● Try it:
Reproduce the records below in their entirety, character for character.

● Source material:
- Opening Delimiter -

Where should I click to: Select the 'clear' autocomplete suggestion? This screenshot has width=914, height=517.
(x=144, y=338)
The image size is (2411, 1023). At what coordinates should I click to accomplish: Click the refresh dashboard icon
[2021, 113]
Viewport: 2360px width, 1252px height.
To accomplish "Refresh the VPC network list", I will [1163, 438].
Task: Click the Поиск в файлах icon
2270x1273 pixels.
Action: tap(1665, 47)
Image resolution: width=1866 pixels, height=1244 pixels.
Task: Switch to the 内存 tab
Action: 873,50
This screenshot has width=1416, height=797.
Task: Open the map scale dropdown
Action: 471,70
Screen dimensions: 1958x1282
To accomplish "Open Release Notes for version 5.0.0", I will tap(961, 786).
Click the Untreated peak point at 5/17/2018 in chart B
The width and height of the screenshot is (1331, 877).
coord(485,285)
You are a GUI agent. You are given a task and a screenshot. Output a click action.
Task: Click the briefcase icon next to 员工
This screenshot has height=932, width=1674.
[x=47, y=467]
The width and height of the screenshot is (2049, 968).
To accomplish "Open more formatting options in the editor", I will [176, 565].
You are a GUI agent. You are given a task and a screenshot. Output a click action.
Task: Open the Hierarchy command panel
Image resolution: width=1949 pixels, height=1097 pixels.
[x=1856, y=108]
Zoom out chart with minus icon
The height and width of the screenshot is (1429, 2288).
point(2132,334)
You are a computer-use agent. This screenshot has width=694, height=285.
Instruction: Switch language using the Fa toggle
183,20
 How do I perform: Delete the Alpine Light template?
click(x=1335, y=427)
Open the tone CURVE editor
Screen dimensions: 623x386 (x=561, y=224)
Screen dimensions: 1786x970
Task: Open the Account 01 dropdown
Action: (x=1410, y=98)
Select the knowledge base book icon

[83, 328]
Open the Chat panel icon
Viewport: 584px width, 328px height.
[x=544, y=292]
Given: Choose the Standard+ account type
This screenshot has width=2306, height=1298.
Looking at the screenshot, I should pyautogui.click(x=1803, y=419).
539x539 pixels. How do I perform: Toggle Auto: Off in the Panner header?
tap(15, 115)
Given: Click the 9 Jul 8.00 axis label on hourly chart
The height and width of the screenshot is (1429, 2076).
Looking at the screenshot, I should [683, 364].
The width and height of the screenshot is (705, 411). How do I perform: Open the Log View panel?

- Closing Delimiter -

● Answer section:
Where should I click to: Select the 'clear' autocomplete suggestion? This screenshot has width=914, height=517.
(x=144, y=338)
The image size is (2411, 1023). At what coordinates should I click to accomplish: Click the refresh dashboard icon
[2021, 113]
Viewport: 2360px width, 1252px height.
To accomplish "Refresh the VPC network list", I will [1163, 438].
Task: Click the Поиск в файлах icon
2270x1273 pixels.
Action: tap(1665, 47)
Image resolution: width=1866 pixels, height=1244 pixels.
Task: Switch to the 内存 tab
Action: 873,50
This screenshot has width=1416, height=797.
Task: Open the map scale dropdown
Action: 471,70
Screen dimensions: 1958x1282
To accomplish "Open Release Notes for version 5.0.0", I will tap(961, 786).
Click the Untreated peak point at 5/17/2018 in chart B
The width and height of the screenshot is (1331, 877).
coord(485,285)
You are a GUI agent. You are given a task and a screenshot. Output a click action.
Task: Click the briefcase icon next to 员工
This screenshot has height=932, width=1674.
[x=47, y=467]
The width and height of the screenshot is (2049, 968).
To accomplish "Open more formatting options in the editor", I will [176, 565].
You are a GUI agent. You are given a task and a screenshot. Output a click action.
Task: Open the Hierarchy command panel
Image resolution: width=1949 pixels, height=1097 pixels.
[x=1856, y=108]
Zoom out chart with minus icon
The height and width of the screenshot is (1429, 2288).
point(2132,334)
You are a computer-use agent. This screenshot has width=694, height=285.
Instruction: Switch language using the Fa toggle
183,20
 How do I perform: Delete the Alpine Light template?
click(x=1335, y=427)
Open the tone CURVE editor
Screen dimensions: 623x386 (x=561, y=224)
Screen dimensions: 1786x970
Task: Open the Account 01 dropdown
Action: (x=1410, y=98)
Select the knowledge base book icon

[83, 328]
Open the Chat panel icon
Viewport: 584px width, 328px height.
[x=544, y=292]
Given: Choose the Standard+ account type
This screenshot has width=2306, height=1298.
Looking at the screenshot, I should pyautogui.click(x=1803, y=419).
539x539 pixels. How do I perform: Toggle Auto: Off in the Panner header?
tap(15, 115)
Given: Click the 9 Jul 8.00 axis label on hourly chart
The height and width of the screenshot is (1429, 2076).
Looking at the screenshot, I should [683, 364].
The width and height of the screenshot is (705, 411). How do I perform: Open the Log View panel?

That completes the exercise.